▸ **What you should do**: Transcribe the data exactly, stopping after the "Task: View the list of 2 reposts" line.

(Dataset items)
::::::::
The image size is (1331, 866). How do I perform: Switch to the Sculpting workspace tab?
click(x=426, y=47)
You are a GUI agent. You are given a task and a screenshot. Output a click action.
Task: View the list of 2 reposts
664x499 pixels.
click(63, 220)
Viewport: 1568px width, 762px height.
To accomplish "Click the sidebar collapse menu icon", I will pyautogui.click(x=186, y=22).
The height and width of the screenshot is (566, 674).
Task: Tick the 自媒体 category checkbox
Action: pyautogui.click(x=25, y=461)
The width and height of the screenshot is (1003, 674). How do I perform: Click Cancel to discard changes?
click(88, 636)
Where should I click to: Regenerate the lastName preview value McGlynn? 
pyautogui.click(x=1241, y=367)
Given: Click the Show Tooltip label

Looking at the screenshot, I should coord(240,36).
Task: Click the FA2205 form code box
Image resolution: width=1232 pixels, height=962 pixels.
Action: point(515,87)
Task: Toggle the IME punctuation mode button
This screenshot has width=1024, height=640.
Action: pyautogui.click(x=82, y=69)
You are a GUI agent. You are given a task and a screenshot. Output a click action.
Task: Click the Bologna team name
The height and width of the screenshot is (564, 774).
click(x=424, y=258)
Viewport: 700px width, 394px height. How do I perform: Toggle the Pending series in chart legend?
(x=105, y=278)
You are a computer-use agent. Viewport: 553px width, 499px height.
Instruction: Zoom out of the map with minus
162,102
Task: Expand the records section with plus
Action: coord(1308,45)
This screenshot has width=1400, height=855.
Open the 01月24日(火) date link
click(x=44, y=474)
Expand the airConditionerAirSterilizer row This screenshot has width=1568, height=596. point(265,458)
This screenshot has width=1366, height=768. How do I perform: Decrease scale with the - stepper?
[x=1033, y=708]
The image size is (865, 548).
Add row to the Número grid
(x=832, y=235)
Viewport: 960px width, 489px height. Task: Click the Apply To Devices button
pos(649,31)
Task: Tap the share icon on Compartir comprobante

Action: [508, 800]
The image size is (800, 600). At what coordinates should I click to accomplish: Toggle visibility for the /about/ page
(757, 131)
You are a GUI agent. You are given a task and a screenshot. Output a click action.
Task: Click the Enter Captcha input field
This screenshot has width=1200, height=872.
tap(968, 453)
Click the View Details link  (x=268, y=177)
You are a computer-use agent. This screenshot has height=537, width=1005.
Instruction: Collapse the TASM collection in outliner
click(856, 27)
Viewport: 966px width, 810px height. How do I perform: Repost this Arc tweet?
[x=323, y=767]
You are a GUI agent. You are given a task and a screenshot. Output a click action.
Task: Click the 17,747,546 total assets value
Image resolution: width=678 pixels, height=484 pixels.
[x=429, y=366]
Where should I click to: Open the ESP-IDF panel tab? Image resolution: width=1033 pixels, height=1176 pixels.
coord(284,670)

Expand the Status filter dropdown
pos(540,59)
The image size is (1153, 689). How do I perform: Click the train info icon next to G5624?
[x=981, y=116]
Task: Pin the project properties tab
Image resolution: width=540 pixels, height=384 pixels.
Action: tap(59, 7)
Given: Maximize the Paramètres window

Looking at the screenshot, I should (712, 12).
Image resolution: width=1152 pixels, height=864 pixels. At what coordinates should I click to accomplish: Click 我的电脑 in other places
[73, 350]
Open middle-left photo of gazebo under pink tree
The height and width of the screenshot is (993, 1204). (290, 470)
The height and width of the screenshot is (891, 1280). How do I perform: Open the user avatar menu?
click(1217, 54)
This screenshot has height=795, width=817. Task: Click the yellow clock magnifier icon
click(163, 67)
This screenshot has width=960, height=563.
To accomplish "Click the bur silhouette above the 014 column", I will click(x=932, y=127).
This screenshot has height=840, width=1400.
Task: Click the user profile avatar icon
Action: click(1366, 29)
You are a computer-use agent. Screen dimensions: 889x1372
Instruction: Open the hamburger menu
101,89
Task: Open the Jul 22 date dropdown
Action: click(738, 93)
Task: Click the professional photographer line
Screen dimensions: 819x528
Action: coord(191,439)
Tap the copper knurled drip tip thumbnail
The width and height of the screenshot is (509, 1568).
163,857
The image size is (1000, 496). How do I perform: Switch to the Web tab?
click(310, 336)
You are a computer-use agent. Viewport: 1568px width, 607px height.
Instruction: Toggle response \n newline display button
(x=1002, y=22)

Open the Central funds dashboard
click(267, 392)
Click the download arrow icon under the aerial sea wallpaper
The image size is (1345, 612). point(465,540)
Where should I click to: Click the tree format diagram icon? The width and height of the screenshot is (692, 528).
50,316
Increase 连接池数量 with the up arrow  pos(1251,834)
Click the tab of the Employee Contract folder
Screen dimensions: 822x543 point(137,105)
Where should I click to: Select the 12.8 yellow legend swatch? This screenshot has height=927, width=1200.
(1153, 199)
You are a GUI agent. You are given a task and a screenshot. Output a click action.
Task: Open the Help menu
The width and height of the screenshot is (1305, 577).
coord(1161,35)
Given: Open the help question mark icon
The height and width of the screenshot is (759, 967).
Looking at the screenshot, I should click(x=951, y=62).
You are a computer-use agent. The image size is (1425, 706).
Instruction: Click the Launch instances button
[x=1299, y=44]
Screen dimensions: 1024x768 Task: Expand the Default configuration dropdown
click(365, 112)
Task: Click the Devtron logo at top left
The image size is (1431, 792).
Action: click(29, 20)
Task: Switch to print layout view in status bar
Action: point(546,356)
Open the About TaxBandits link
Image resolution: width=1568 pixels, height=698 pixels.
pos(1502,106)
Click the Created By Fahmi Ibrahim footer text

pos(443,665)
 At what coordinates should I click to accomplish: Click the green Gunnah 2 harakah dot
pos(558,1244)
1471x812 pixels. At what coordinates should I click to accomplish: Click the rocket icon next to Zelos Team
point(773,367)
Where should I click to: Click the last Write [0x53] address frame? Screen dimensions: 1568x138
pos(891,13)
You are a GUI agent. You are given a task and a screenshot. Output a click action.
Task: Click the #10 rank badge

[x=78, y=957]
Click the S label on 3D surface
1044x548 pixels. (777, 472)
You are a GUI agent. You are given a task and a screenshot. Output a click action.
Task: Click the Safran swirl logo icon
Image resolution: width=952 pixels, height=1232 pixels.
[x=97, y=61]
::::::::
▸ **Task answer**:
The image size is (1331, 866). How do I perform: Switch to the Sculpting workspace tab?
click(x=426, y=47)
You are a GUI agent. You are given a task and a screenshot. Output a click action.
Task: View the list of 2 reposts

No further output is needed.